(Beginning of PROVIDED MATERIAL)

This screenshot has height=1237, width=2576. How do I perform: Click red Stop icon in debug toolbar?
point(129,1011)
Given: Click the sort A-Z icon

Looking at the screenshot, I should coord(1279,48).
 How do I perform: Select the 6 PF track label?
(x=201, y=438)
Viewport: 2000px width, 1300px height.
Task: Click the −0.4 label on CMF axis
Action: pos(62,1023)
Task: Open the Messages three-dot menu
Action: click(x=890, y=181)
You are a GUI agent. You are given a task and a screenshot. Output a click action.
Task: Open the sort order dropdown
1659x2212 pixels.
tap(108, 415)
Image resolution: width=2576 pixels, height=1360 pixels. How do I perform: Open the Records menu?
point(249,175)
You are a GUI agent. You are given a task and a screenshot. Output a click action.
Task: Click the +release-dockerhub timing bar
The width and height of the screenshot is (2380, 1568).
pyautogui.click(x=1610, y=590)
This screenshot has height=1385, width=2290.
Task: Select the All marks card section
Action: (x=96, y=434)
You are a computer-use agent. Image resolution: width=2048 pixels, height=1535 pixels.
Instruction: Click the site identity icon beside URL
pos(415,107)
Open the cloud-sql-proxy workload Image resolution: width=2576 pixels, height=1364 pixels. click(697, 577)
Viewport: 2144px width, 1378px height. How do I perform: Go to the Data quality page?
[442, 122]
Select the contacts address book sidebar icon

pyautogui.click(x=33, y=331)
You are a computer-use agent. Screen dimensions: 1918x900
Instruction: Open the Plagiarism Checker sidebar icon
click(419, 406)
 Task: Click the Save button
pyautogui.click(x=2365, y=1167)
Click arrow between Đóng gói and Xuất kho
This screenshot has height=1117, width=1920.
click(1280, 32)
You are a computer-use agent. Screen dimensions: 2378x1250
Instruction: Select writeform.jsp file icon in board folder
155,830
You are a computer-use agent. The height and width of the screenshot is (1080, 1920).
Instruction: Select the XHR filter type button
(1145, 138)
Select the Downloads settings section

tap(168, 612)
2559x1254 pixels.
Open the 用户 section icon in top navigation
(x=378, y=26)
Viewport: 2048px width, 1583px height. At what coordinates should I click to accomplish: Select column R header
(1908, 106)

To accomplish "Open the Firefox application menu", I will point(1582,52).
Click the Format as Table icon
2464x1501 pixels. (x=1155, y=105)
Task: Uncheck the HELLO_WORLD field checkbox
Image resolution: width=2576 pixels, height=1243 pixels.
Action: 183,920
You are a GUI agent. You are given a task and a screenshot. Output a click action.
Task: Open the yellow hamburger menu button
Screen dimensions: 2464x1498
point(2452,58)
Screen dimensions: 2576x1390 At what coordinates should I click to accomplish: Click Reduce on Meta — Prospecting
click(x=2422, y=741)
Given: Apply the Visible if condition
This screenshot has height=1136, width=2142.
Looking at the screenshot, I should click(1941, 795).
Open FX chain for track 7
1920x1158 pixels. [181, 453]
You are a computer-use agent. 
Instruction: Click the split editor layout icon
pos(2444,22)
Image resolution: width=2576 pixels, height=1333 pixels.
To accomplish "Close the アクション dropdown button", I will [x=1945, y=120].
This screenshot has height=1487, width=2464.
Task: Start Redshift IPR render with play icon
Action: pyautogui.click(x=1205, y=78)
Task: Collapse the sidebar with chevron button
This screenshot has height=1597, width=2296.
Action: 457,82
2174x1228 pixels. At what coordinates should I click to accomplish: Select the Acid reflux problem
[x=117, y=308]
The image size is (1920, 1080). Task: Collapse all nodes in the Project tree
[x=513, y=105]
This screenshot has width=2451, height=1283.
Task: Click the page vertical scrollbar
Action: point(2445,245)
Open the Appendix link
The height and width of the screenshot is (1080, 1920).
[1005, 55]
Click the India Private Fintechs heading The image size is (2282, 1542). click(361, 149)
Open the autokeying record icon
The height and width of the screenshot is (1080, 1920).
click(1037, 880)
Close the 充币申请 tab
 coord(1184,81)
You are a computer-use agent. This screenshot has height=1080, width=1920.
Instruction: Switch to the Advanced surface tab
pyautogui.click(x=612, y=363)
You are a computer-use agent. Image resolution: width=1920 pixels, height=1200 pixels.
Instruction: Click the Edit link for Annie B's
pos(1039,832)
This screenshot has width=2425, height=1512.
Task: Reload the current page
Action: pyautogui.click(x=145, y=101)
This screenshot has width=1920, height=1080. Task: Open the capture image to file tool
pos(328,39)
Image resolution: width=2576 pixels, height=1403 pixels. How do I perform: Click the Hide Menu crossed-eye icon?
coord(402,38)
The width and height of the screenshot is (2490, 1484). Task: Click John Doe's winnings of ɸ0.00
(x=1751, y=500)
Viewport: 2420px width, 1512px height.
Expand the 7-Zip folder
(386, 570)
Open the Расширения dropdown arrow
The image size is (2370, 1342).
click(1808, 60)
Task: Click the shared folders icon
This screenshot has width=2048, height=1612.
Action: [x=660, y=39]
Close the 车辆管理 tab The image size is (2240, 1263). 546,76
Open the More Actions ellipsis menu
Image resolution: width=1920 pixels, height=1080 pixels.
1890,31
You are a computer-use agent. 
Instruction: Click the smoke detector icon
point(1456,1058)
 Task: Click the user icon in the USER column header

(End of PROVIDED MATERIAL)

* [HOW TO COMPLETE THIS TASK]:
The full set of records is to be written out once more, word for word.

* [SOLUTION TO THE EXERCISE]:
This screenshot has height=1237, width=2576. How do I perform: Click red Stop icon in debug toolbar?
point(129,1011)
Given: Click the sort A-Z icon

Looking at the screenshot, I should coord(1279,48).
 How do I perform: Select the 6 PF track label?
(x=201, y=438)
Viewport: 2000px width, 1300px height.
Task: Click the −0.4 label on CMF axis
Action: pos(62,1023)
Task: Open the Messages three-dot menu
Action: click(x=890, y=181)
You are a GUI agent. You are given a task and a screenshot. Output a click action.
Task: Open the sort order dropdown
1659x2212 pixels.
tap(108, 415)
Image resolution: width=2576 pixels, height=1360 pixels. How do I perform: Open the Records menu?
point(249,175)
You are a GUI agent. You are given a task and a screenshot. Output a click action.
Task: Click the +release-dockerhub timing bar
The width and height of the screenshot is (2380, 1568).
pyautogui.click(x=1610, y=590)
This screenshot has height=1385, width=2290.
Task: Select the All marks card section
Action: (x=96, y=434)
You are a computer-use agent. Image resolution: width=2048 pixels, height=1535 pixels.
Instruction: Click the site identity icon beside URL
pos(415,107)
Open the cloud-sql-proxy workload Image resolution: width=2576 pixels, height=1364 pixels. click(697, 577)
Viewport: 2144px width, 1378px height. How do I perform: Go to the Data quality page?
[442, 122]
Select the contacts address book sidebar icon

pyautogui.click(x=33, y=331)
You are a computer-use agent. Screen dimensions: 1918x900
Instruction: Open the Plagiarism Checker sidebar icon
click(419, 406)
 Task: Click the Save button
pyautogui.click(x=2365, y=1167)
Click arrow between Đóng gói and Xuất kho
This screenshot has height=1117, width=1920.
click(1280, 32)
You are a computer-use agent. Screen dimensions: 2378x1250
Instruction: Select writeform.jsp file icon in board folder
155,830
You are a computer-use agent. The height and width of the screenshot is (1080, 1920).
Instruction: Select the XHR filter type button
(1145, 138)
Select the Downloads settings section

tap(168, 612)
2559x1254 pixels.
Open the 用户 section icon in top navigation
(x=378, y=26)
Viewport: 2048px width, 1583px height. At what coordinates should I click to accomplish: Select column R header
(1908, 106)

To accomplish "Open the Firefox application menu", I will point(1582,52).
Click the Format as Table icon
2464x1501 pixels. (x=1155, y=105)
Task: Uncheck the HELLO_WORLD field checkbox
Image resolution: width=2576 pixels, height=1243 pixels.
Action: 183,920
You are a GUI agent. You are given a task and a screenshot. Output a click action.
Task: Open the yellow hamburger menu button
Screen dimensions: 2464x1498
point(2452,58)
Screen dimensions: 2576x1390 At what coordinates should I click to accomplish: Click Reduce on Meta — Prospecting
click(x=2422, y=741)
Given: Apply the Visible if condition
This screenshot has height=1136, width=2142.
Looking at the screenshot, I should click(1941, 795).
Open FX chain for track 7
1920x1158 pixels. [181, 453]
You are a computer-use agent. 
Instruction: Click the split editor layout icon
pos(2444,22)
Image resolution: width=2576 pixels, height=1333 pixels.
To accomplish "Close the アクション dropdown button", I will [x=1945, y=120].
This screenshot has height=1487, width=2464.
Task: Start Redshift IPR render with play icon
Action: pyautogui.click(x=1205, y=78)
Task: Collapse the sidebar with chevron button
This screenshot has height=1597, width=2296.
Action: 457,82
2174x1228 pixels. At what coordinates should I click to accomplish: Select the Acid reflux problem
[x=117, y=308]
The image size is (1920, 1080). Task: Collapse all nodes in the Project tree
[x=513, y=105]
This screenshot has width=2451, height=1283.
Task: Click the page vertical scrollbar
Action: point(2445,245)
Open the Appendix link
The height and width of the screenshot is (1080, 1920).
[1005, 55]
Click the India Private Fintechs heading The image size is (2282, 1542). click(361, 149)
Open the autokeying record icon
The height and width of the screenshot is (1080, 1920).
click(1037, 880)
Close the 充币申请 tab
 coord(1184,81)
You are a computer-use agent. This screenshot has height=1080, width=1920.
Instruction: Switch to the Advanced surface tab
pyautogui.click(x=612, y=363)
You are a computer-use agent. Image resolution: width=1920 pixels, height=1200 pixels.
Instruction: Click the Edit link for Annie B's
pos(1039,832)
This screenshot has width=2425, height=1512.
Task: Reload the current page
Action: pyautogui.click(x=145, y=101)
This screenshot has width=1920, height=1080. Task: Open the capture image to file tool
pos(328,39)
Image resolution: width=2576 pixels, height=1403 pixels. How do I perform: Click the Hide Menu crossed-eye icon?
coord(402,38)
The width and height of the screenshot is (2490, 1484). Task: Click John Doe's winnings of ɸ0.00
(x=1751, y=500)
Viewport: 2420px width, 1512px height.
Expand the 7-Zip folder
(386, 570)
Open the Расширения dropdown arrow
The image size is (2370, 1342).
click(1808, 60)
Task: Click the shared folders icon
This screenshot has width=2048, height=1612.
Action: [x=660, y=39]
Close the 车辆管理 tab The image size is (2240, 1263). 546,76
Open the More Actions ellipsis menu
Image resolution: width=1920 pixels, height=1080 pixels.
1890,31
You are a computer-use agent. 
Instruction: Click the smoke detector icon
point(1456,1058)
 Task: Click the user icon in the USER column header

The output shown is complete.